By 2040, Earth's population will swell to over 9 billion with much higher demand on global food systems. This means ensuring sustainable production to safely meet these growing food needs must become a global policy directive. To ensure sustainable production there must be effective sustainability standards and certifications.

These standards are important markers for farmers, producers and consumers as they strive for that balance between competitiveness and quality. Making the grade for sustainability allows producers to conserve resources, protect health and the environment andalso attract increasingly environmentally-aware consumers.


World leaders have endorsed the United Nations Sustainable Development Goals (SDGs), one of which focuses on responsible consumption and production.

More than 40 large companies, with supply and distribution chains that cross continents, have publicly committed to improving their sourcing practices. They have pledged to meet sustainability standards and source significant raw material inputs sustainably.

Late last year the International Trade Centre, with GS1, launched the "Blue Number Initiative", a tool to help sustainable farming. Any farmer or small and medium-sized enterprise in the food and agriculture value chain can register for a dedicated blue number, which is an ID based on their specific geo-location.

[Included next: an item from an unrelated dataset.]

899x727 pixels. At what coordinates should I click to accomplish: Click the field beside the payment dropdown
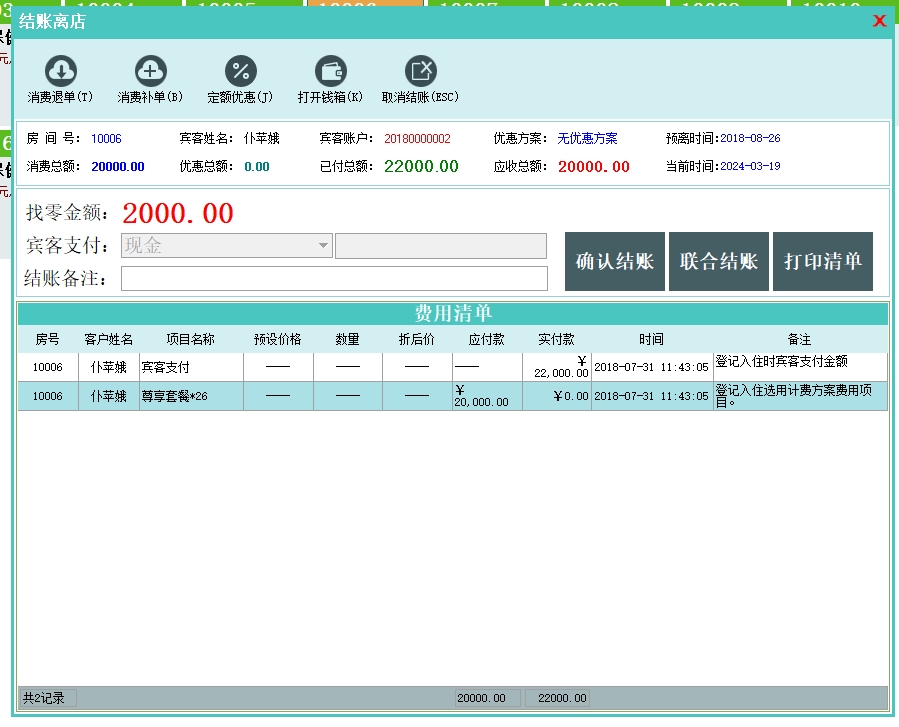(440, 246)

A smart South Island dairy farm who refrains from cutting forests, uses fewer chemicals, keeps the herd size in line with available acreage and takes the reduction of greenhouse gas emissions seriously - knowing that all this is good for the environment, good for consumers, quality, exports and the bottom line - would be a welcome participant in the Blue Number Initiative. Each Blue Number is connected to a public profile, almost like a Facebook or LinkedIn entry for farmers, containing key information the individual farmer or agribusiness provides about its activities and how they meet sustainability criteria. Users will be able to upload photos, certifications and share information with trading partners globally. The gender entry allows for gender disaggregated data, and will facilitate the mapping of women in farming to guide businesses that want to specifically source and procure from women-owned enterprises.

Blue Number holders will be connected to an online platform to enable previously invisible farmers and agribusinesses to have an online presence. Importantly, it will connect them to global buyers who prioritise sustainable sourcing.

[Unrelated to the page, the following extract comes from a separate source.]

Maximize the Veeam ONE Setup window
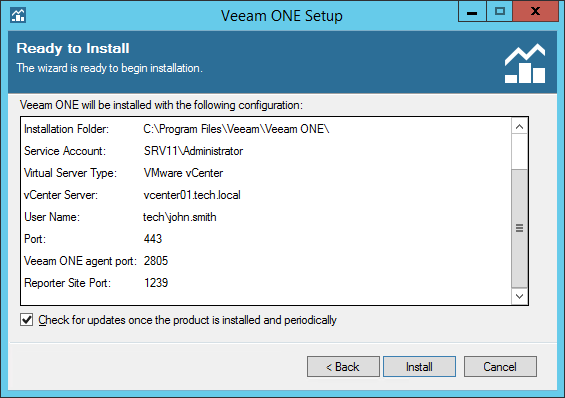 coord(499,12)
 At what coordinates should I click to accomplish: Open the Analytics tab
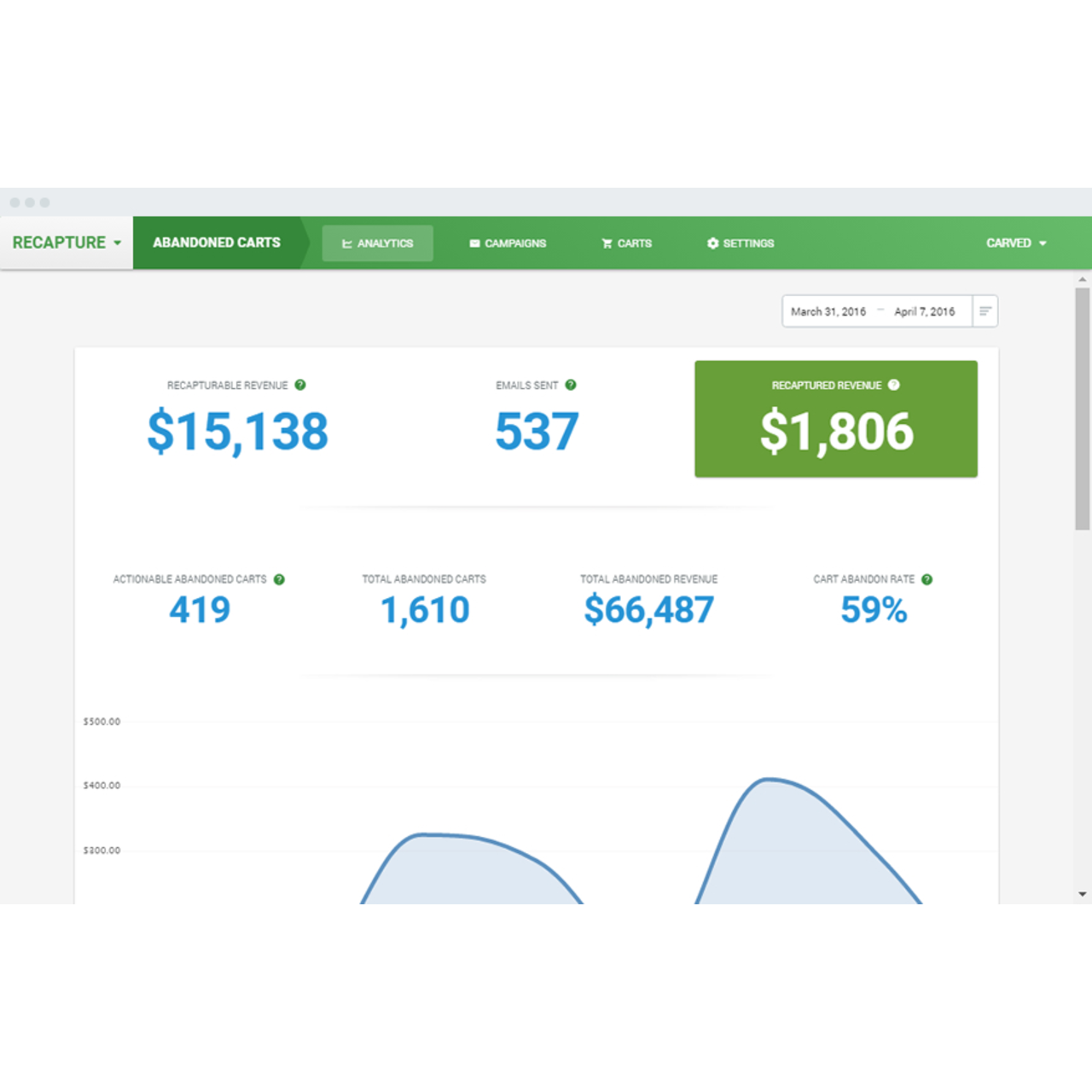point(377,243)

So far more than 60,000 Blue Numbers have been issued in countries from Argentina, Colombia, Malaysia, Mexico, Netherlands, Peru, the United Republic of Tanzania and Vietnam.

New Zealand can help spread more sustainable farming practices at home as well as in the Pacific region. Sustainable farming is about doing business while doing good. It is about ensuring decent income and benefits while preserving our environment. Because both are possible and both are needed.